Monday, May 14, 2012

Zanuso-Gropius-Chrysler (14 - 20 May)

Marco Zanuso, Italian architect, designer & educator, birthday 14 May 1916
Walter Gropius, German architect & founder of the Bauhaus, birthday 18 May 1833
Chrysler Building, New York, Art Deco sky scraper, spire installed 20 May 1930

Although Marco Zanuso was trained as an architect he is most notable and influential in the Industrial Design profession.  His experiments with bent metal and sleek plastic help bring design to the masses with low cost items.  Work with Arflex (a division of Pirelli, yes that Pirelli, manufacturer of tires and the coveted Pirelli calendar) lead to the award winning design “Lady” armchair in 1951.  As a founding member of the Italian industrial design organization Associazione per il Desegno Industriale in 1956, Zanuso was instrumental in establishing the modern profession.  The ADI actively works to protect the copyright of design.  This is a gentle reminder not to purchase knock-offs and go directly to the source or officially licensed retailers.   As an educator Zanuso helped form young designers at the Polytechnic of Milan for over forty years.    

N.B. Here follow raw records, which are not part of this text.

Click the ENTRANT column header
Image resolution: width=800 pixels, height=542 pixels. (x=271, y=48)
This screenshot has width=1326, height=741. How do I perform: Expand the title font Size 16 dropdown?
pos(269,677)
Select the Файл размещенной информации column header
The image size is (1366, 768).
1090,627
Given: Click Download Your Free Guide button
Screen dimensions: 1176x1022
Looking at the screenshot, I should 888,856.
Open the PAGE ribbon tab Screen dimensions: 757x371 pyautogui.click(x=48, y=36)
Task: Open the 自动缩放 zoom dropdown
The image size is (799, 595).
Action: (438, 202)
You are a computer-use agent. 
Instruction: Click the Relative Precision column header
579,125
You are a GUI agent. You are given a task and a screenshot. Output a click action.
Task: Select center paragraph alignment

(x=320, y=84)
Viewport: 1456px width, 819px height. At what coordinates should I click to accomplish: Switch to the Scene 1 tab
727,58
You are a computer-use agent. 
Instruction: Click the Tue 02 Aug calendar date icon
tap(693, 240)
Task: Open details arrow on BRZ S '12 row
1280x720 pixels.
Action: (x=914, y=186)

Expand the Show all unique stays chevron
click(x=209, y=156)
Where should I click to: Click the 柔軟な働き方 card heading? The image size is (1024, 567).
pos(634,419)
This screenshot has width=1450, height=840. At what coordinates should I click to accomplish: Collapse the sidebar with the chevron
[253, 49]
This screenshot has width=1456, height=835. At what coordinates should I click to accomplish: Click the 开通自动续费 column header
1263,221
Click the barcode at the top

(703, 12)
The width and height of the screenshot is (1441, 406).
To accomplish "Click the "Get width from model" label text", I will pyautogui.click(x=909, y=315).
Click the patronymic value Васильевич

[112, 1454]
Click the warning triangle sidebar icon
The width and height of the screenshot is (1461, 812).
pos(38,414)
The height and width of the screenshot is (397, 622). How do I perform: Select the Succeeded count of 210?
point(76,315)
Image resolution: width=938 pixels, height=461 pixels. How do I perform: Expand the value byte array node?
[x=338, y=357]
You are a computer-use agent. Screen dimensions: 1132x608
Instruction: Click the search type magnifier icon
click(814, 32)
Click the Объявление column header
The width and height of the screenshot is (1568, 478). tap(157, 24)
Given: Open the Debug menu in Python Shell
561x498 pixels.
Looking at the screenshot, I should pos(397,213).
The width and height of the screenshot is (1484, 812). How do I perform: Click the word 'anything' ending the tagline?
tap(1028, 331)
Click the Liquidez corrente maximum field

For another influential educator Walter Gropius, architecture was a family business.  However, his mark on the discipline had a far reaching impact.  When he was appointed to master of the German Grand-Ducal Saxon School of the Arts and Crafts in 1919 he transformed it into the Bauhaus, a collective of educators and students that defined the foundation of modern design.  New technologies in building materials begged for new translations into modern life and subsequently the buildings in which it is housed.  This approach crossed platforms so much so that in 1963 when hair stylist Vidal Sassoon, who passed away last week, introduced his groundbreaking "bob" cut it was described as “Bauhaus” inspired.  In homage to this great movement, an English band named themselves “Bauhaus 1919” (later dropping the date to simply be called “Bauhaus”) and lead what came to be known as the gothic rock movement of the late 1970s early ‘80s.     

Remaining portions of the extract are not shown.